This is by far the rarest bird I have ever found. In fact it may be the farthest inland one of these has been in Michigan. There is a report near Mt. Pleasant and east of Flint that are pretty close to "fingertips on computer screen" distance. It is a lifer, it is a County first, and it was number 64 for the year. Already ahead of my best pace through end of February.
I partially have Hercules to thank for this as I thought he deserved to get out of the Jeep and walk the river. Even though he had just had a great time playing in the snowbanks at the airport.
Chaos has not let up with the New Year, in fact it portends to be an extended period of Suck.
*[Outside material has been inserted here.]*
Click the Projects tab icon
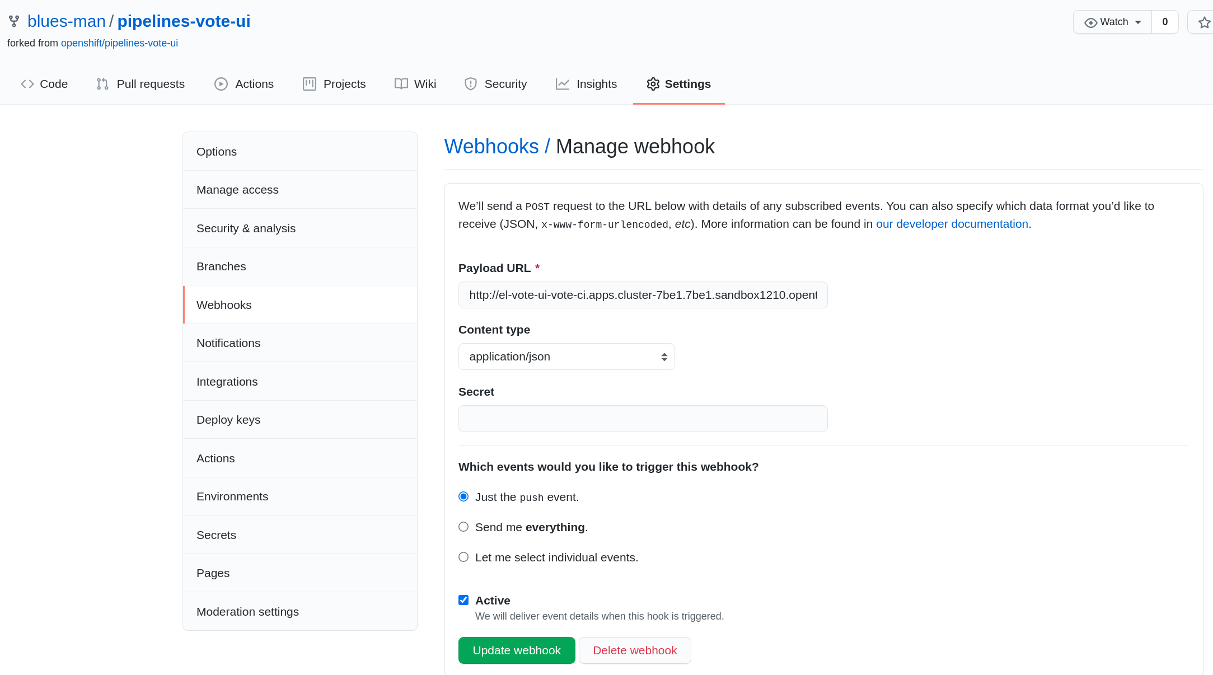 click(310, 83)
A bright spot of the home-bound Chaos is being able to check the feeders out intermittently. On the 4th I checked and there was a distinctly Not-a-House-Finch bird on the feeders. Sure enough a male Common Redpoll had found my feeders!!! Yard Bird #150. It would eventually be joined by up to 4 on one day. No huge flock, but they have been relatively daily visitors since.
Also a nice surprise on the Junco front with an Oregon Junco showing up, joined by a second Oregon Junco in the yard no too far after. I still have not had a cismontanus, which is surprising. Another initially surprising bird was a Slate-colored Junco with striking wing-bars. After my previous experience I wasn't nearly as optimistic about this bird. I never did see tail feathers, but it was definitely not larger than the other Juncos.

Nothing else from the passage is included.